Comparison with Dominant Frequency and Averaging

A significant body of research has dealt with the usage of dominant frequency to identify drivers of atrial fibrillation, despite evidence that DF has unpredictable performance with irregular electrograms with variable voltage23 and correlates poorly with CL measurements.8,6 Comparison with DCL shows that DF performs poorly returning measurement differences of > 20 ms in case of electrograms with lower consistency. Furthermore, while DF requires careful processing of signals prior to analysis to remove QRS, the DCL algorithm is less influenced by the outstanding, far slower, far-field QRS signals.

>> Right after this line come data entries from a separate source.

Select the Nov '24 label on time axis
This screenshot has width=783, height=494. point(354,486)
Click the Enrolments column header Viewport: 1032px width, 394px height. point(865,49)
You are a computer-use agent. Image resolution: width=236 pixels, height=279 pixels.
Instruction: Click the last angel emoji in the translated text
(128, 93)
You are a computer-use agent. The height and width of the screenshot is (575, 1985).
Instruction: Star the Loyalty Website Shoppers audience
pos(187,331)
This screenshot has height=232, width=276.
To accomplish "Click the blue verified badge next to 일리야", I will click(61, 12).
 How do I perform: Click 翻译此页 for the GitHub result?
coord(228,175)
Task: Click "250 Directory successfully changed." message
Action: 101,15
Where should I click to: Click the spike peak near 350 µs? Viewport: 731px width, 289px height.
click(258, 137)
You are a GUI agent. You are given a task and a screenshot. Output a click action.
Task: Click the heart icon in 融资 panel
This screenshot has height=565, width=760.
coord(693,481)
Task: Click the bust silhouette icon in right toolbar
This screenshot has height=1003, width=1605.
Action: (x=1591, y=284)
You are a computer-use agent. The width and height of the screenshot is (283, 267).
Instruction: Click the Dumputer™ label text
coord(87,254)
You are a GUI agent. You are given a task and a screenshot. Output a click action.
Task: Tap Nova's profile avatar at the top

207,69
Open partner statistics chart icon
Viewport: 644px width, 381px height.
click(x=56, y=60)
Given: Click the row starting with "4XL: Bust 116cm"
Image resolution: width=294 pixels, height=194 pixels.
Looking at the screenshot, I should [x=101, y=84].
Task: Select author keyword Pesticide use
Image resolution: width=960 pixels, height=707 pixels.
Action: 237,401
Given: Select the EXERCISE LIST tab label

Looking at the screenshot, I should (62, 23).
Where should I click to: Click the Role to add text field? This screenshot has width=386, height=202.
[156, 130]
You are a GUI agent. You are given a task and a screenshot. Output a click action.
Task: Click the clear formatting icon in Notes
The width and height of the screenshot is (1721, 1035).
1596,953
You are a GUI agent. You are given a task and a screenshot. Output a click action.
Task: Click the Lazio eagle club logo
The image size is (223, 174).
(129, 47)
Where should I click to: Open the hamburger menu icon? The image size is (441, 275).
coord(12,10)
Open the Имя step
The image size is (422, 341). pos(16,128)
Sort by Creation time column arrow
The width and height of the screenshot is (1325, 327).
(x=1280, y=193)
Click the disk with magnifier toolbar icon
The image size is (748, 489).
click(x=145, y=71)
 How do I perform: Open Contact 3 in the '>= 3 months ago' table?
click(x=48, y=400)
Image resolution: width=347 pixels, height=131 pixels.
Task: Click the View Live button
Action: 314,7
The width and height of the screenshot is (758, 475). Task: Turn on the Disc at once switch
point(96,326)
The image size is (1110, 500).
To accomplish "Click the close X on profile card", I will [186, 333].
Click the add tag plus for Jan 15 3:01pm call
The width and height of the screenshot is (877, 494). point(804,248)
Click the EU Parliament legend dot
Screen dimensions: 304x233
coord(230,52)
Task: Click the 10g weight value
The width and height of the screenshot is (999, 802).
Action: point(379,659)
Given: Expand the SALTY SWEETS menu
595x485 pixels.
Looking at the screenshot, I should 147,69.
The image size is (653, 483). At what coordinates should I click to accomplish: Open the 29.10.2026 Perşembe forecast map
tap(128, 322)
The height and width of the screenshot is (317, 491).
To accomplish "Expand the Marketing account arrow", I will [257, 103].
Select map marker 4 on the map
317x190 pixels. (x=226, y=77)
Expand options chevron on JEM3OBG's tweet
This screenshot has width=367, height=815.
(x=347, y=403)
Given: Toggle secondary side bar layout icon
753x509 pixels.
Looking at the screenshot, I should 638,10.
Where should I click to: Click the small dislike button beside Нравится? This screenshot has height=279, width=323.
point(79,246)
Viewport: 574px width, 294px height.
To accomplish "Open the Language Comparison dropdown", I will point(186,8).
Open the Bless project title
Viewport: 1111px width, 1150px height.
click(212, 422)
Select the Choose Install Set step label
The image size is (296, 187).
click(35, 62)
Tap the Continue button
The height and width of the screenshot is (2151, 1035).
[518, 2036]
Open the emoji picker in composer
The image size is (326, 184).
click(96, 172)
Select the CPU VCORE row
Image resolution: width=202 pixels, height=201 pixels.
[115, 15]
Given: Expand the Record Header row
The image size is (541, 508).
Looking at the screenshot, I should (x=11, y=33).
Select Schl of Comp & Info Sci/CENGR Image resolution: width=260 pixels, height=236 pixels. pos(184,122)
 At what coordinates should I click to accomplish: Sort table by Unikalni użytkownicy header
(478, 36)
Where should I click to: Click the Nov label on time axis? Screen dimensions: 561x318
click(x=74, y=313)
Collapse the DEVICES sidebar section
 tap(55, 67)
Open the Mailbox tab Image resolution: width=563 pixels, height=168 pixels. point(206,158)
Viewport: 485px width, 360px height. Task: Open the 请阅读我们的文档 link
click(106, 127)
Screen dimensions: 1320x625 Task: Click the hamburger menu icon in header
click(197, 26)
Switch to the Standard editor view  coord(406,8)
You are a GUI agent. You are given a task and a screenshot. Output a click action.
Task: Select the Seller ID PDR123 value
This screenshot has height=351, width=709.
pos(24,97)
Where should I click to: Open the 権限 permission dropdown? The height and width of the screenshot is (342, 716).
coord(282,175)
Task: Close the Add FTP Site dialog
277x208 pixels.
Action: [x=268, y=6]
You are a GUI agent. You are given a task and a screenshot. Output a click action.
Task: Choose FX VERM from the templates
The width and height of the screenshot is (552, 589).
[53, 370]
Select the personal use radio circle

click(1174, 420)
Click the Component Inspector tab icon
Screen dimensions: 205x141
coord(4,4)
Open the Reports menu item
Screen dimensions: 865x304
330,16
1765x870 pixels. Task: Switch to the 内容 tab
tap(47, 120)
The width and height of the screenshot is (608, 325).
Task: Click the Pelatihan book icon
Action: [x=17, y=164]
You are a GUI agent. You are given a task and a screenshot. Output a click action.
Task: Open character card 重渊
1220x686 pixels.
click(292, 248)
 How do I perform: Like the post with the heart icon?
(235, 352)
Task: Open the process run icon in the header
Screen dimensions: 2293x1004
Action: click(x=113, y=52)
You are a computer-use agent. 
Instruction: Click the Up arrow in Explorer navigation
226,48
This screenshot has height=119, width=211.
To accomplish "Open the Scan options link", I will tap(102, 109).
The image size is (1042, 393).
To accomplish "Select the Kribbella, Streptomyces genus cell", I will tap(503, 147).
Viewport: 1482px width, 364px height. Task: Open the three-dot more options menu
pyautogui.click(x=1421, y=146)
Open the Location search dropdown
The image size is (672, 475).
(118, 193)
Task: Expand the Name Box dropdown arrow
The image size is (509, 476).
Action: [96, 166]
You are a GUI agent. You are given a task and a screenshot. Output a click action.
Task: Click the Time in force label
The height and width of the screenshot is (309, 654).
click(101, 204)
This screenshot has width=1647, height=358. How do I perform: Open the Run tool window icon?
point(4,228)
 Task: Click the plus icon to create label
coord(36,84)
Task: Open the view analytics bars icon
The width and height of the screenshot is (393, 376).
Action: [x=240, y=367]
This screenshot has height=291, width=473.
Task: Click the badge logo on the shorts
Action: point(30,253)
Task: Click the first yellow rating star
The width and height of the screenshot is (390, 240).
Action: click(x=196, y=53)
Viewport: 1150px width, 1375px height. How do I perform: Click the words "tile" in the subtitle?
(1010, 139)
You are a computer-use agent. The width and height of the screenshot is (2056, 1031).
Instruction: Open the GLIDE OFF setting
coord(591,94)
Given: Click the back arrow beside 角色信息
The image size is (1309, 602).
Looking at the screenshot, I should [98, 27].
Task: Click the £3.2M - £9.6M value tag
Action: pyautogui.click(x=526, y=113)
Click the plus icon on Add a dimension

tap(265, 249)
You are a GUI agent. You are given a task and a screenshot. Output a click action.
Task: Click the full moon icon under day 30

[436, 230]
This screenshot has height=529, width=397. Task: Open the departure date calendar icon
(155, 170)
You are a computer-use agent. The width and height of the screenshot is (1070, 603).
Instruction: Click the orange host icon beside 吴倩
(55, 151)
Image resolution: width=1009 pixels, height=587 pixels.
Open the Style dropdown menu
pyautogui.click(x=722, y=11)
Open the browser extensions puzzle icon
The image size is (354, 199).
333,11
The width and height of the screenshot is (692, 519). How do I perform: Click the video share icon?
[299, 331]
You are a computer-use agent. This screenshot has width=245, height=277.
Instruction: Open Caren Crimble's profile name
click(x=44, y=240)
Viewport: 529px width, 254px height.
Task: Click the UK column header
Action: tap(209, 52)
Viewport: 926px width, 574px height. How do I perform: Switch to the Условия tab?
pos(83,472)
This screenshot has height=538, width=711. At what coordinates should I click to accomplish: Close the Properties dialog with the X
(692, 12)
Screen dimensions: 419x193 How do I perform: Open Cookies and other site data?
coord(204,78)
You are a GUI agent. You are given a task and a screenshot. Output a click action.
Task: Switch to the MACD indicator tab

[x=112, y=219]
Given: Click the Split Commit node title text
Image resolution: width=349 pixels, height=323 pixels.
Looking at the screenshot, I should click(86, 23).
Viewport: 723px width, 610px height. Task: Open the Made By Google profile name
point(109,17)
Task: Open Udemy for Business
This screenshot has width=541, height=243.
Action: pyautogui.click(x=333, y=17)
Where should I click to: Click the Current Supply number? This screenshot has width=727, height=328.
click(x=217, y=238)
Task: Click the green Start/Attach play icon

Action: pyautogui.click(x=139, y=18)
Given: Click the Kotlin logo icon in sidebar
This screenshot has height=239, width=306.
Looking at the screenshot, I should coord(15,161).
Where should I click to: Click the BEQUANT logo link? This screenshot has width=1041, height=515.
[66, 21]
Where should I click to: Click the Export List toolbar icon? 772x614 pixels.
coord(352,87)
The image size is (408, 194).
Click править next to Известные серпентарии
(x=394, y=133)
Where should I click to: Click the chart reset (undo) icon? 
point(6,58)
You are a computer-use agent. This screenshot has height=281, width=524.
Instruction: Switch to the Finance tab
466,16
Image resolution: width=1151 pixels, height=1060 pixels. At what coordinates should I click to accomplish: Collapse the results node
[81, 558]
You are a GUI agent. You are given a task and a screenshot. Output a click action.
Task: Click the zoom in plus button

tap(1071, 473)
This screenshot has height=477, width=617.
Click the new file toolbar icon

Simple averaging has been used as the gold standard methods in all previous publications measuring cycle length,13,16,20,25,18 it has significant limitations for high scale usage due to the manual annotation and pre-selection of electrograms. We have shown that our method is similarly capable of returning a cycle length as simple averaging, with the significant difference of the potential for automation, and the potential for determining DCL without pre-selection of electrograms based on quality.

Limitations

We recognise the limitations of our study. Our low patient numbers, and resultant low electrogram segment numbers may affect the reproducibility of measurements. We collected data from 7 patients only and although signals were annotated from several different locations in the LA, complete LA maps were not analysed and segment length was limited to 8 s due to the time consuming nature of manual annotation. We recognize manual annotation as a significant limitation to the automation of this algorithm and realise that manual annotation introduces a measure of subjectivity. We are making efforts to fully automate the entire process. Due to the anatomy of the LA, some areas were more difficult to reach, therefore there was significant difference between patients, regarding the number of segments collected from certain regions. As with any study using contact mapping, intermittent contact with the LA endocardium may lead to intermittent signals. The DCL algorithm was developed to take into account intermittent signals and still return a relevant value. Rapid and regular DCL gives a good indication of possible driver regions but wavefront direction was not assessed. Although there are certain studies that indicated the role of transient rapid activity in the perpetuation of psAF, rapid activity has not been directly shown to play a role in driving AF. By using DCL from 80 to 250 ms, we excluded heavily fractionated signals, that may, in theory, represent drivers. By the exclusion of these excessively short DCLs we focused on distinct sharp deflections that may be identified as DCL with more certainty. We also acknowledge that by choosing rapid peaks ≥ 50% in size compared to the largest peak we introduced a bias towards shorter, more rapid bursts of activity.

Conclusions

This work provides an introduction of DCL, an algorithm to describe local activation rates in psAF, with a view to identifying non-pulmonary vein drivers. The algorithm calculates DCL directly from detections of bipolar activations, and with the addition of rapid cluster cycle length, has the potential to identify transient, as well as temporally stable driver regions. Uniquely, the annotation length to segment length relationship is able to inform the operator about the quality of electrograms used to determine the DCL value, thereby identifying areas that would benefit from additional interrogation. DCL-OI highlights highly organised activity where the DCL cycle length takes up a significant proportion of the electrogram, and might play a significant role in sustaining psAF, directing the operator to potentially relevant areas for ablation. An automated technique of reliable and consistent annotation and automation of our algorithm is needed for widespread implementation of DCL mapping.